The key thing that I think I can give you here is a method of grabbing files from a remote site via PHP. It can be (assuming the sought after file isn't overly complex or long, and that the requesting server has permission to request files from the web and the requested from server isn't blocking this) as simple as using the include command, ex:


<?php
$file = 'http://www.whatever.com/somefile.htm';
include $file;
?>

Now you have a copy of the served source of http://www.whatever.com/somefile.htm on the other server to do with whatever you like. You can access it via AJAX and parse it any way you want. Or the above could be inside a (possibly hidden) div element, then you can parse it right on the same page using javascript and the DOM or the HTML property of that div.

Instead of include $file, you can use file($file), or file_get_contents($file), file yields an array of the lines in the file. file_get_contents gives you a string representing the contents. The advantage with these is that you could set a server side variable equal to one of them and then parse its content on the server side.

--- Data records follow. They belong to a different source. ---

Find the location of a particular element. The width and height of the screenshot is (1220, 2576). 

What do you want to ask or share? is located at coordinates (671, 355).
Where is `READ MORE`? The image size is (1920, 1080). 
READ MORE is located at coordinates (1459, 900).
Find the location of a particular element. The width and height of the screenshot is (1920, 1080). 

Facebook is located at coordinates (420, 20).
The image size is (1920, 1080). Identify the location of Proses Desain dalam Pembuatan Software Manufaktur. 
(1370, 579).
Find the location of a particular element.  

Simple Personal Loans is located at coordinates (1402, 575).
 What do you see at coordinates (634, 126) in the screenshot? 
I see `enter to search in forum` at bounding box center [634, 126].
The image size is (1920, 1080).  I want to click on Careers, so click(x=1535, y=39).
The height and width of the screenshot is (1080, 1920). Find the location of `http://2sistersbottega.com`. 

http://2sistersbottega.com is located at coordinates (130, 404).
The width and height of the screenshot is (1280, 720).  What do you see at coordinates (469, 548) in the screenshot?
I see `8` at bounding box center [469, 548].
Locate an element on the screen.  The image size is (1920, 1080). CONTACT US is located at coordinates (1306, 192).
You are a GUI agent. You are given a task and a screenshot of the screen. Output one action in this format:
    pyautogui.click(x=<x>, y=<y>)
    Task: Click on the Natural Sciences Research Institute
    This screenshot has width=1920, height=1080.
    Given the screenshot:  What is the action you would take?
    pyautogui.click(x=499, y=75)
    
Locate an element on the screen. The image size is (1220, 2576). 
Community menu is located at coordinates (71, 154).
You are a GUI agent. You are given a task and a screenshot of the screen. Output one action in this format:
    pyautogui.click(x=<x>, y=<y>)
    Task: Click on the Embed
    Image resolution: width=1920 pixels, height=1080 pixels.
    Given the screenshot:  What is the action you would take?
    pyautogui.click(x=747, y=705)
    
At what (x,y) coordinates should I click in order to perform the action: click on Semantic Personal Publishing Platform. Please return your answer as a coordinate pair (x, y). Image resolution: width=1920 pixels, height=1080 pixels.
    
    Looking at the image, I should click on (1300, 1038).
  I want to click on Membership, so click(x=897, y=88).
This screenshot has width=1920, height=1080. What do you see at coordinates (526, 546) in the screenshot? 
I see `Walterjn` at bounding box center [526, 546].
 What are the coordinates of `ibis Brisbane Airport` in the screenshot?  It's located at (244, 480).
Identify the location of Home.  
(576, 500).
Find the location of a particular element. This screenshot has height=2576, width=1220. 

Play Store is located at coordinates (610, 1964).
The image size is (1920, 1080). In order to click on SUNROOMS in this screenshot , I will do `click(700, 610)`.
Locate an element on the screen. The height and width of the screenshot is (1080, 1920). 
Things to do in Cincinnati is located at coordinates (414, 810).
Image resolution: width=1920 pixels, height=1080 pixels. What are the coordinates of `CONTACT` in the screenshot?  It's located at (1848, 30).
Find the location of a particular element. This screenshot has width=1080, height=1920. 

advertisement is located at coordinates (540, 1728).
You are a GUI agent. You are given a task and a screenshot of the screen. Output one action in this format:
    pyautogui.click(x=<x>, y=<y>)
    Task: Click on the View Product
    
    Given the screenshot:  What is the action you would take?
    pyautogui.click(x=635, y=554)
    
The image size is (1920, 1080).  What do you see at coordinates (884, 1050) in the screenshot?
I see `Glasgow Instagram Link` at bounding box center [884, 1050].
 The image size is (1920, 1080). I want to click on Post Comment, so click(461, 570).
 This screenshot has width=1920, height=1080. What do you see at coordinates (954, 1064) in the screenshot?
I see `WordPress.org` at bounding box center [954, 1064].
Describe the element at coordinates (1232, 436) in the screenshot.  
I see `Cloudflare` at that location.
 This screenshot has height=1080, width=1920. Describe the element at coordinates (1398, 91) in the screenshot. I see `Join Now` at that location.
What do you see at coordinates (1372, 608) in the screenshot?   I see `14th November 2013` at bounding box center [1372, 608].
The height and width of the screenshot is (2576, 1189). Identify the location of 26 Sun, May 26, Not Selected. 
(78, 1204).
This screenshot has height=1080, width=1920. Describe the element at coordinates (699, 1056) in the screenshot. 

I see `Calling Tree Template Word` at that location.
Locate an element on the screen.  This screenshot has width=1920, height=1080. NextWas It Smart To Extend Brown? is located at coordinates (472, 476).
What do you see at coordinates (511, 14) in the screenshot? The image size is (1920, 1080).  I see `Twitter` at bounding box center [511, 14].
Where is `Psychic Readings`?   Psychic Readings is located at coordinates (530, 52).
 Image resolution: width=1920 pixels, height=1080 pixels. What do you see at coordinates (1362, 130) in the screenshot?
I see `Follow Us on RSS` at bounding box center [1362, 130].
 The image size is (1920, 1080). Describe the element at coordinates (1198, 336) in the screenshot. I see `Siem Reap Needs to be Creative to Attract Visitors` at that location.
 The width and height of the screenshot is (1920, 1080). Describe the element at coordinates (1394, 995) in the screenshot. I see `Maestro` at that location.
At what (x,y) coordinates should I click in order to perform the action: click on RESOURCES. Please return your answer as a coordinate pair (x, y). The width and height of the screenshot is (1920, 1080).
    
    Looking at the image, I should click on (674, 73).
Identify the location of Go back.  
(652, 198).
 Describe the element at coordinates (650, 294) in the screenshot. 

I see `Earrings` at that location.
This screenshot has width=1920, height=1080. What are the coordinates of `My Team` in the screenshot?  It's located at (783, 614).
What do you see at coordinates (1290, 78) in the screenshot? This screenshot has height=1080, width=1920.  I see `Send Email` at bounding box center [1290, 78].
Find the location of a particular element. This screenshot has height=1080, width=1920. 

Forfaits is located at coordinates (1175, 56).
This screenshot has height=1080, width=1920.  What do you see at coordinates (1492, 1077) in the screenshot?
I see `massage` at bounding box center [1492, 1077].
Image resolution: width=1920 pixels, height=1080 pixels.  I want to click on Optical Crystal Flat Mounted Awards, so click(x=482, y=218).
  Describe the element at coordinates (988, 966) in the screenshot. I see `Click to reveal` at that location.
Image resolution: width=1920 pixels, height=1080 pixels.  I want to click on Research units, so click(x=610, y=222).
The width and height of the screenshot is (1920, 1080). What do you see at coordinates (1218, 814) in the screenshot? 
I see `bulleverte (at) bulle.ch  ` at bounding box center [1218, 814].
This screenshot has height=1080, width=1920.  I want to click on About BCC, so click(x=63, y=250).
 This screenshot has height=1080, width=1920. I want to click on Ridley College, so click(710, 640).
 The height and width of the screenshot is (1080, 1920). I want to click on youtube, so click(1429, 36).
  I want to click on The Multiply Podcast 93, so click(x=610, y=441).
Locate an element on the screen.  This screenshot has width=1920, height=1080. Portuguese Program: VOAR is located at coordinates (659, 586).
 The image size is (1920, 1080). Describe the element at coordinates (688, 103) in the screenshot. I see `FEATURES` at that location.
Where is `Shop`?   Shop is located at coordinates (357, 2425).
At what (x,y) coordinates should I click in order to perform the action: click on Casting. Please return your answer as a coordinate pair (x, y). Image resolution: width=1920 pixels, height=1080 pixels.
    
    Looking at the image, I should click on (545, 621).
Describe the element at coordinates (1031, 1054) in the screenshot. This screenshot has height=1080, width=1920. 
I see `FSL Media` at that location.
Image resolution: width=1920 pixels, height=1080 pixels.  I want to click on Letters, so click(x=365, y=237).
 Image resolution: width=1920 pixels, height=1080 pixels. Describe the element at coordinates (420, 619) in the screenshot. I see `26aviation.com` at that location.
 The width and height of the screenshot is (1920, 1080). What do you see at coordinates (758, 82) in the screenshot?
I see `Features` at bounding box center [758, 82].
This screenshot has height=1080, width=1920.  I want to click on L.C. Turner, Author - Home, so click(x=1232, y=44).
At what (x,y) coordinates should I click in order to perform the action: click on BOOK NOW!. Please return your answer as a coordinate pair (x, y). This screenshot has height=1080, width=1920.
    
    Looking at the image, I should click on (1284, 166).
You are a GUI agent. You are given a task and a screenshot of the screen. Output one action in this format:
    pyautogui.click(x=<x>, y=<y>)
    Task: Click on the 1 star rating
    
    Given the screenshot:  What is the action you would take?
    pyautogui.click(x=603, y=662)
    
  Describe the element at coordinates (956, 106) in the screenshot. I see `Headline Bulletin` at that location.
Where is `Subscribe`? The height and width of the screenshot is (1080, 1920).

If the file is too long or too complex, I have found that using CURL (if available - it comes with many PHP installations, and is available to add on to virtually any PHP server) often takes care of any problems those other simpler methods can create in longer and/or more complex files. It's just a little more complicated to set up. The simpler methods can handle fairly long and complex files though.

Still you are having one server request the file, process it, then serve it yet again to a user. If there's any way to cut down on that, it's a good idea. I've mention two ways of doing that in this thread already:

1) Taking the user to the other site for a period time in order to complete some action. Useful for third party utils like PayPay, mail handlers, etc.
2) Instead of sending an entire page, just send the data required to build that page. Great if you are just offering content like scores, listings or prices.

If the situation warrants, a combination of these can be used. But to reconstruct entire pages wholesale, especially if there are a lot of them, can get resource intensive and cause more of a lag than these other approaches.

Deadweight
05-18-2015, 11:10 PM
Hey John,
I think I got it. I did something like this:


<?php
$page = 'http://www.thebcelements.com/NewWebsite/';
$domain = 'http://www.thebcelements.com/NewWebsite/';
$homepage = htmlentities(file_get_contents($page));
$headObjects = strSplitter($homepage, htmlentities("</title>"), htmlentities("</head>"));
$bodyObjects = strSplitter($homepage, htmlentities("<body>"), htmlentities("</body>"));
$finalHead = headReplace($headObjects, $domain);

echo $finalHead.'<br /><br />'.$bodyObjects;

function headReplace($string, $website){
$string = str_replace(htmlentities('src="'), htmlentities('src="'.$website), $string);
$string = str_replace(htmlentities('href="'), htmlentities('href="'.$website), $string);
return $string;
}

function strSplitter($string, $beg, $end){
$s = strpos($string, $beg)+strlen($beg);
$e = strpos($string, $end);
return substr($string, $s, $e-$s);
}

?>


I think that will work best. Domain would be different from page in the latter run.

Thanks,

jscheuer1
05-19-2015, 12:14 AM
You seem to have the general idea of what can be done. I've played around with all of these in various ways in various situations. Generally, that's how you are going to fine tune things, if necessary. But if you have any further questions, let me know.